14. Ethel Merman's Final Film Role Was Also Her Strangest

Broadway legend Ethel Merman appears briefly as a delusional war veteran who believes he's… Ethel Merman. In a full wig and makeup, she sits up in a hospital bed and belts out "Everything's Coming Up Roses." It was surreal, unexpected, and completely on brand for Airplane!. It was also her final appearance on film.

15. It Made $170 Million on a $3.5 Million Budget

The film was shot on a modest budget with no big stars. It went on to gross over $170 million worldwide, becoming one of the highest-earning comedies of the 1980s. In the U.S., it was second only to The Empire Strikes Back that year and outperformed The Blues Brothers—a film with more hype, more music, and a much bigger marketing push.
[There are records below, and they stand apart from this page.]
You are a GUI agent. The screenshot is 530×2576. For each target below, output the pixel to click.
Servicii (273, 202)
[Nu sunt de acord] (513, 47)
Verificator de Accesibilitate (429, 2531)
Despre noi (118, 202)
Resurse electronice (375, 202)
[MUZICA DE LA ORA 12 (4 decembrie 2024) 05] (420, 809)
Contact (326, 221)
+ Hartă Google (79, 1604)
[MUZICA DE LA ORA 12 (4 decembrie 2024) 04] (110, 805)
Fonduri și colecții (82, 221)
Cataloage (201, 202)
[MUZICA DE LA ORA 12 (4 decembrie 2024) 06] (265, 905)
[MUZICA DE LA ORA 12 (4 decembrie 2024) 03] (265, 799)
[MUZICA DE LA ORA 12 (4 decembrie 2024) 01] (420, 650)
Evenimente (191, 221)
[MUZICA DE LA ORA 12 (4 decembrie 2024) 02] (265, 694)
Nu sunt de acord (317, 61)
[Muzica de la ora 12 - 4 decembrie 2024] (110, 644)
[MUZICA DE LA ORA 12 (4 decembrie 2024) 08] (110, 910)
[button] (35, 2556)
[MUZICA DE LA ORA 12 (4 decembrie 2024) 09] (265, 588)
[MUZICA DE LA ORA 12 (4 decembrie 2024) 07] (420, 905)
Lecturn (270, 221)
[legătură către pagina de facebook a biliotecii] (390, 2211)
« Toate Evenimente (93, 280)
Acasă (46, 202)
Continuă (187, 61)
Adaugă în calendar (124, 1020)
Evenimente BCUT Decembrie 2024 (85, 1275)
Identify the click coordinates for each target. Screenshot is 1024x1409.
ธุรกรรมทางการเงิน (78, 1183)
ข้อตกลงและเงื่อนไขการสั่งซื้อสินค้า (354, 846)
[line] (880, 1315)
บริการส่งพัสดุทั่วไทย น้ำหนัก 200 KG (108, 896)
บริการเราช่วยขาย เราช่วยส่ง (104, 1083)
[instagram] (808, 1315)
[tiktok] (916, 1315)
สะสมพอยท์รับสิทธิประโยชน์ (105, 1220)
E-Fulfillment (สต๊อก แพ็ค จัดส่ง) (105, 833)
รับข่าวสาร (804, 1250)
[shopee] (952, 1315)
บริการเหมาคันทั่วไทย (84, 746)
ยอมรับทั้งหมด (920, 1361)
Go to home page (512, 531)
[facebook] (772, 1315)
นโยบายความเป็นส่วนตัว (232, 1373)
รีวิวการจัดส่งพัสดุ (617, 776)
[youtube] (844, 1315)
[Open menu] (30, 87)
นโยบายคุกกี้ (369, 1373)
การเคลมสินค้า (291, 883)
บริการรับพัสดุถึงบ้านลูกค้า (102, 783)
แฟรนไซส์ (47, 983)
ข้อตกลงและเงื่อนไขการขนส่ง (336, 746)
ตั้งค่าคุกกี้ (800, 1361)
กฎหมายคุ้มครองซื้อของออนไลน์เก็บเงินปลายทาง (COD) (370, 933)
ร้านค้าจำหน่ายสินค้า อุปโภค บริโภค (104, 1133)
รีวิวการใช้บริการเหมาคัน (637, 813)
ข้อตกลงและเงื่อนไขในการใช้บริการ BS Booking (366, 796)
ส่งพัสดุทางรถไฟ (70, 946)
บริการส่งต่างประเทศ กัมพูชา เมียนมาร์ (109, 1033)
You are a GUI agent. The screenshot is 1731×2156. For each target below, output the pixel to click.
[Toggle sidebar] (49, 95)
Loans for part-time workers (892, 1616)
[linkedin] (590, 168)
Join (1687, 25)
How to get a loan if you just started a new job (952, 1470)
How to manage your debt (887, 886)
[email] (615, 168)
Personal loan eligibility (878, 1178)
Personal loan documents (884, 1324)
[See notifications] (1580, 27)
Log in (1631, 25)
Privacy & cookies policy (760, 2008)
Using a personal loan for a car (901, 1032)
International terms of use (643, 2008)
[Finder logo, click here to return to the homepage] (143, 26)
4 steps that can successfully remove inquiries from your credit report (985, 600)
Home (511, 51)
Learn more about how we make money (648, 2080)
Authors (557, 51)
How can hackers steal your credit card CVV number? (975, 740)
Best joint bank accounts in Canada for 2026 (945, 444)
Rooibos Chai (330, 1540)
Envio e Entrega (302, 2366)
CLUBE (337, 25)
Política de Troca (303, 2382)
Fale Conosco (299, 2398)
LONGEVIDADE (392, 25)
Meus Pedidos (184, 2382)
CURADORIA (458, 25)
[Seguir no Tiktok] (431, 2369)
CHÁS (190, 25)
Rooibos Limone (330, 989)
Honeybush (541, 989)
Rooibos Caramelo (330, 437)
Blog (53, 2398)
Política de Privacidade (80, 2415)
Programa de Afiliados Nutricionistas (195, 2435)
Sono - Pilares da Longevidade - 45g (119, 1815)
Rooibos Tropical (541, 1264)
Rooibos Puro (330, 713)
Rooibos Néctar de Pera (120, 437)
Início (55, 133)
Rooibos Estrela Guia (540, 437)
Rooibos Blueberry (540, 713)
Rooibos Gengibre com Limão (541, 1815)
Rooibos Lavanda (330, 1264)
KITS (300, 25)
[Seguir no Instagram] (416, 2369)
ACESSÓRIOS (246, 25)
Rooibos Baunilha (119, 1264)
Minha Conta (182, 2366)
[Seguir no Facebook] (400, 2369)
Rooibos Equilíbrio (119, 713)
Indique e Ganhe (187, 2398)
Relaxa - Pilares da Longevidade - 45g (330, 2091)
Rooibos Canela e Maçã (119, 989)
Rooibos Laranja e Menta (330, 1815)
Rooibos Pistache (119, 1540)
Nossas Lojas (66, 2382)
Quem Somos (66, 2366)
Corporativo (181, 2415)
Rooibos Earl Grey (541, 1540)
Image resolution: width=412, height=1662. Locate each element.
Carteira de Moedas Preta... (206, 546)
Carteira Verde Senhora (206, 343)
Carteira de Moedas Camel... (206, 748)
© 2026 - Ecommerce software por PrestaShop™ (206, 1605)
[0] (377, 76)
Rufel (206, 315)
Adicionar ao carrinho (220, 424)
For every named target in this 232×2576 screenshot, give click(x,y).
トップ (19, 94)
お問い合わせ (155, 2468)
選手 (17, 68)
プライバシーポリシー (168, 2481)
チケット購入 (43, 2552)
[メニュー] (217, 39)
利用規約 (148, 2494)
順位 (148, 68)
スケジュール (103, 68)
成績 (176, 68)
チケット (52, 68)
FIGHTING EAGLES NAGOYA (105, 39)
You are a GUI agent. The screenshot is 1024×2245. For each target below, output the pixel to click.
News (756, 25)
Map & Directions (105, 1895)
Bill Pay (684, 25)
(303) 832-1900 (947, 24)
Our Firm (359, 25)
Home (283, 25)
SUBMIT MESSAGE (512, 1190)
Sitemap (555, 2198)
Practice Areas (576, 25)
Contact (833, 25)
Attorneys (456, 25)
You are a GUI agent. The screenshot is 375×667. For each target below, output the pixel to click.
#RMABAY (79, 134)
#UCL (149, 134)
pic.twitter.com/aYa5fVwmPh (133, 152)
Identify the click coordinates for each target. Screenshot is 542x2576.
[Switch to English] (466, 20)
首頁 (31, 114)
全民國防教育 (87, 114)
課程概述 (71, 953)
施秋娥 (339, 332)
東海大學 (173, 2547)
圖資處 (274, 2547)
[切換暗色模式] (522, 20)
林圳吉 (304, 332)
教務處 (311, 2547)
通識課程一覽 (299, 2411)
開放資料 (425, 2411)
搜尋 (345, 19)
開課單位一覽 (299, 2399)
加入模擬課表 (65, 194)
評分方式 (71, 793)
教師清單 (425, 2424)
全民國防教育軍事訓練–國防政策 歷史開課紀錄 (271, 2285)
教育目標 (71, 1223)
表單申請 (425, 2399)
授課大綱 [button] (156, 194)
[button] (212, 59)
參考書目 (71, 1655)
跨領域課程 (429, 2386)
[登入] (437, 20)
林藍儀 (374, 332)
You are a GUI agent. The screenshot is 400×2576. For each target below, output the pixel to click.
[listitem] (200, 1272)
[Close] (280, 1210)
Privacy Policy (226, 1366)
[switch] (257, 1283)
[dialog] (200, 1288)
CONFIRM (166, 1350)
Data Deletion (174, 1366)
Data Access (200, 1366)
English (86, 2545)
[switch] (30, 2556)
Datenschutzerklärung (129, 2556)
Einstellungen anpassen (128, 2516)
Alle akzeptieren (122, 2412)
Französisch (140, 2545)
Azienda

Bonus Fact: The "Leave It to Beaver" Courtroom Scene That Got Cut

One deleted scene involved the airline being sued in court for everything that happened in the movie. The twist: the case was presided over by the adult cast of Leave It to Beaver—Jerry Mathers, Tony Dow, and Barbara Billingsley—all in character. Test audiences didn't respond, and the scene was pulled. But for those who saw early cuts, it remains one of the strangest cameos that never made it off the runway.

Airplane! was never meant to be a franchise or a statement. It was a late-night joke turned into a low-budget gamble. But it broke box office records, launched second careers, and redefined what cinematic parody could be. Behind every deadpan delivery was a production constantly on the edge—legally, physically, and comedically.